I too think the nipple thing may not be as bad as it sounds..when playing with my baby I will "press" (as in lightly touch with the tip of my finger before anyone gets the wrong idea) his nipples in the same way I press his belly button and his nose when he's getting changed and say "beep beep"...it makes him laugh.

I would consider "pinching" a baby to be of the same sort of action, not hard enough to hurt but more to tickle iykwim.

FrustratedHippy · 29/12/2010 21:57

as a victim myself i would say stirling that the advice from 'stopitnow' sounded good

i do not think anything you say raised particular alarm bells with me APART from the fact that you have concerns

I would feel quietly confident now that you will be watching for any sign that your husband is being inappropriate and that you will act if he is.

Good luck

AvonCallingBarksdale · 29/12/2010 21:57

SparklyMartini - not shit stirring or disingenuous Smile, I was just a bit slow at replying to a particular post, so my first post probably looked v odd. Wasn't meant to derail or stir in any way.
Anyway, FWIW, nipple pinching and genital tickling are inapprorpiate IMO.

snowyweather · 29/12/2010 21:59

Exactly Kerrymumbles.

I wonder if Jacqueline will come back on the thread and answer the question?

GypsyMoth · 29/12/2010 22:01

puts more pressure on the op tho doesnt it frustratedhippy....she is already worried!! now she is expected to manage this behaviour,as well as oversee her dd's well being. puts all the onus on her now.

she suspects him enough to seek help. the help offered is down to her. (nobody is going to force the issue,nobody is going to ask her what is happening,nobody is going to be following it up)

i find that worrying

FoxyRevenger · 29/12/2010 22:02

ILT but it's not proof is it? Having a suspicion. That's all I'm saying.

I wouldn't end a marriage/break up a family based on suspicion.
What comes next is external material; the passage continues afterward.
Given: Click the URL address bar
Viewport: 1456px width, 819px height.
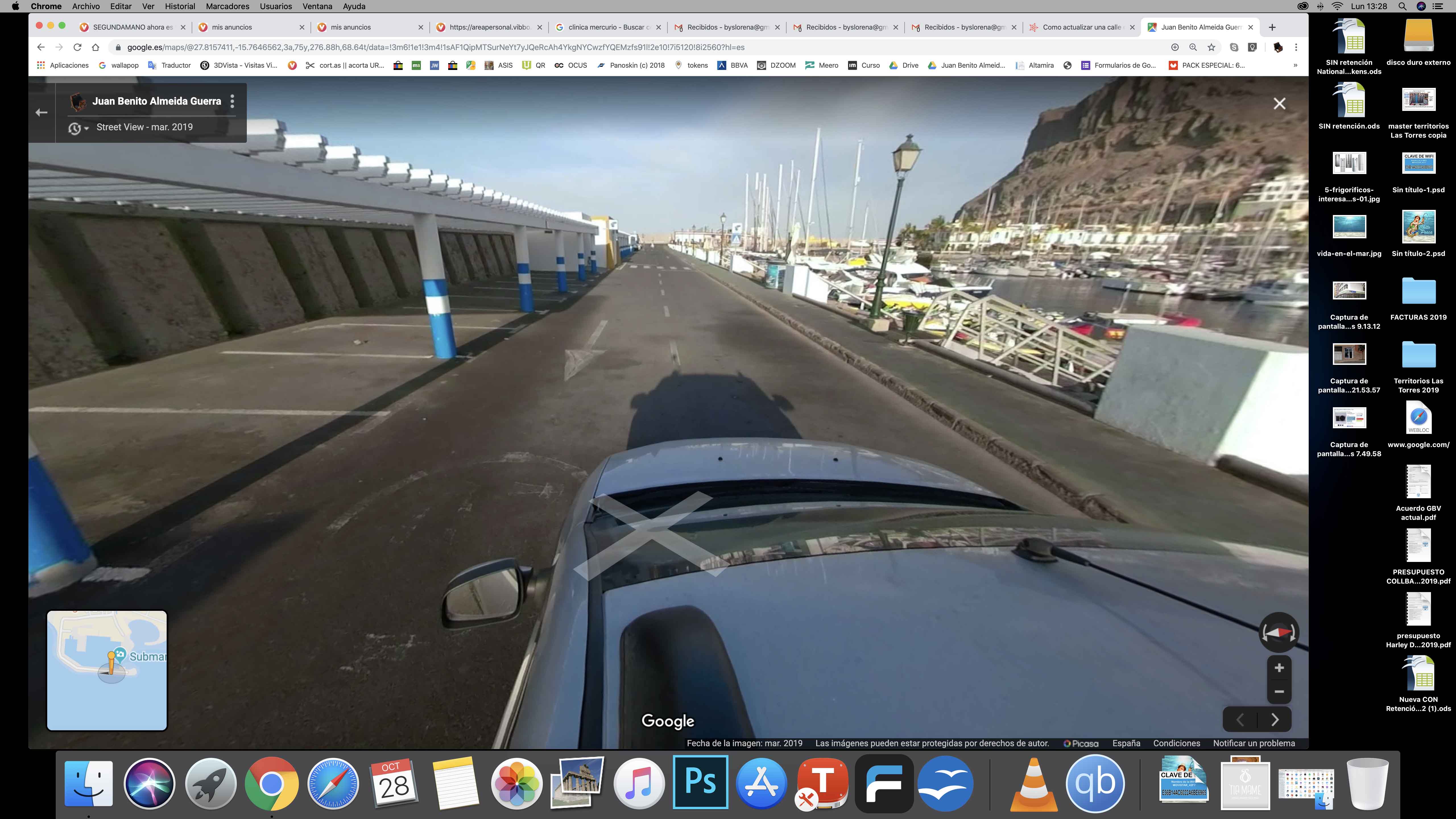Looking at the screenshot, I should tap(622, 47).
Forehead-flicking maybe

RumourOfAHurricane · 29/12/2010 22:03

This reply has been deleted

Message withdrawn

RumourOfAHurricane · 29/12/2010 22:04

This reply has been deleted

Message withdrawn

SparklyMartini · 29/12/2010 22:04

Fair enough Avon and on that last I do agree with you.

AnnieLobeseder · 29/12/2010 22:09

Well, I suspect my DH would storm out (without the forehead flicking) if I ever accused him of inappropriate behaviour with our DDs.

Of course the other alternative is that while he might be behaving inappropriately, perhaps he genuinely didn't realise it and you bringing it up will have made him think and change how he treats her.

You could try a good long conversation with him, telling him to start with that you don't think it's with sinister intent on his part, but that you think some of the ways he treats your DD might be inappropriate now she's older.

But I'd probably also go for evidence. Opening the door unannounced, and failing that, a camera.

I really hope you're mistaken. But as long as you have suspicions, things won't be OK so you need to take steps to find out one way or the other.

ScarlettWalking · 29/12/2010 22:11

OP I truly think the advice you got from StopItNow was very misguided. What your husband does to your DD is not appropriate and him hitting you on confrontation is awful.

Please trust your instincts on this and protect your child. Sad

AvonCallingBarksdale · 29/12/2010 22:13

SparklyMartini Smile

electra · 29/12/2010 22:16

Yes, Kerry has totally hit the nail on the head. It's not acceptable for an adult to be sexually arousing their child in any way - our bodies are programmed to respond in a certain way to touches in specific places (ie nipples and private parts) whether we choose them to or not. Which is why it would not occur to most parents to do this (hopefully!)

And a child has no choice - so it's manipulative at best and abusive at worst for a parent to do this.